Pandas is a library modeled after the R dataframe API that enables the quick exploration and processing of heterogenous data.

One of the many great things about pandas is that is has many functions for grabbing data--including functions for grabbing data from the internet. In the cell below, we grabbed data from the https://archive.ics.uci.edu/ml/datasets/Iris, which has the data as a csv (without headers).


In [ ]:
import pandas as pd
url = "https://archive.ics.uci.edu/ml/machine-learning-databases/iris/iris.data"

df = pd.read_csv(url,names=['sepal_length',
                            'sepal_width',
                            'petal_length',
                            'petal_width',
                            'species'])
df.head()

read_html

Wikipedia has the same dataset as a html table at https://en.wikipedia.org/wiki/Iris_flower_data_set.

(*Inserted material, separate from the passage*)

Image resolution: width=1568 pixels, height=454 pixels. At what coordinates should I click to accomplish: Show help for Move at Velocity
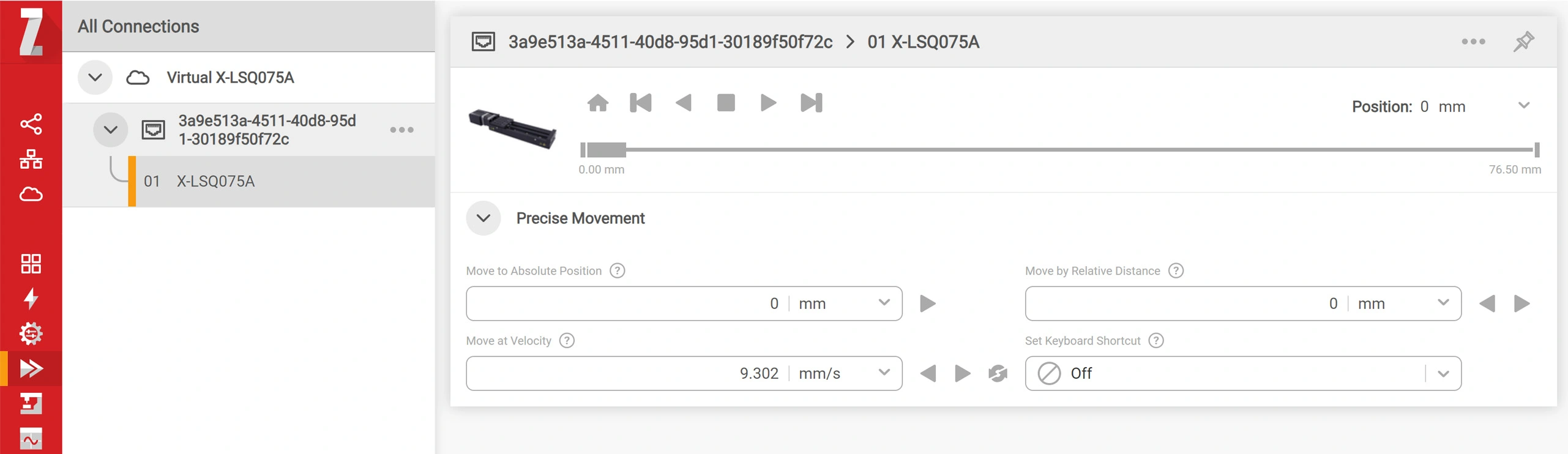click(x=567, y=341)
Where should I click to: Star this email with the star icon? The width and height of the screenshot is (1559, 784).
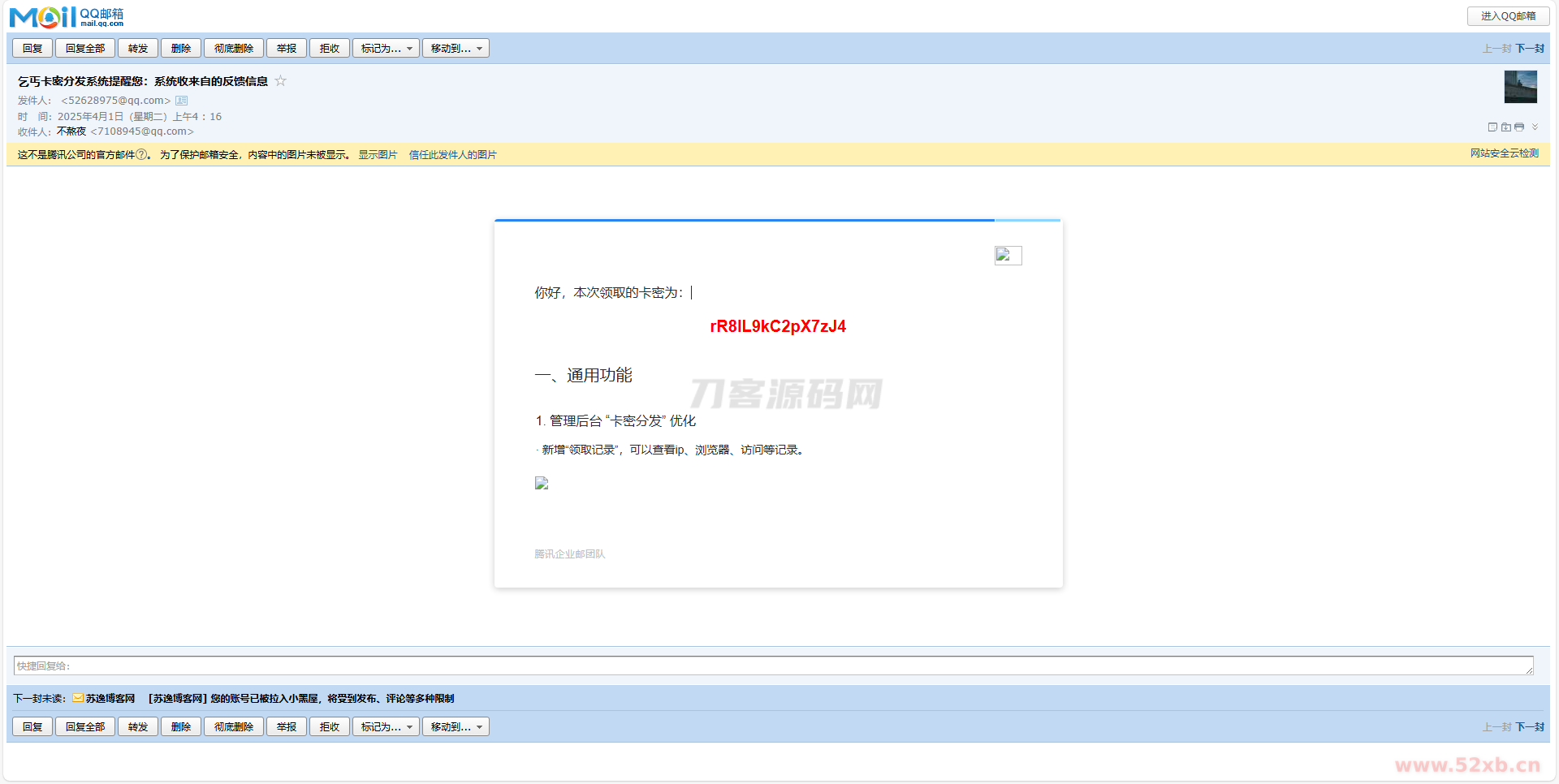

Let's use http://pandas.pydata.org/pandas-docs/stable/generated/pandas.read_html.html to grab the data directly from Wikipedia.

You might have to run the following command first:

conda install html5lib BeautifulSoup4 lxml

In [ ]:
df_w = pd.read_html('https://en.wikipedia.org/wiki/Iris_flower_data_set',header=0)[0]
df_w.head()

Plotting

Let's use pandas to plot the sepal_length vs the petal_length.


In [ ]:
import pylab as plt
%matplotlib inline

plt.scatter(df.sepal_length, df.petal_length)

It would be nice to encode by color and plot all combinations of values, but this isn't easy with matplotlib. Instead, let's use seaborn (conda install seaborn).


In [ ]:
import seaborn as sns

sns.pairplot(df,vars=['sepal_length',
                    'sepal_width',
                    'petal_length',
                    'petal_width'],hue='species')

In [ ]:
sns.swarmplot(x="species", y="petal_length", data=df)

In [ ]:
from pandas.tools.plotting import radviz
radviz(df, "species",)

Excercise

Visit the https://seaborn.pydata.org/ and make two new plots with this Iris dataset using seaborn functions we haven't used above.


In [ ]:
## Plot 1 Here
sns.violinplot(x="species", y="petal_length", data=df)

In [ ]:
## Plot 2 Here
sns.interactplot("petal_length", 'petal_width', "sepal_width", data=df)

Classification

Let's say that we are an amature botonist and we'd like to determine the specied of Iris in our front yard, but that all we have available to us to make that classification is this dataset and a ruler.

Approach

This is a classic machine learning / classification problem where we want to used a collection of "labeled" data to help us sort through new data that we receive. In this case, the new data is a set of four measurements for a flower in our yard.

Because we have labeled data, this is a "supervised leanring" problem. If we did not know which species each point in the dataset belonged to, we could still use machine learning for "unsupervised learning".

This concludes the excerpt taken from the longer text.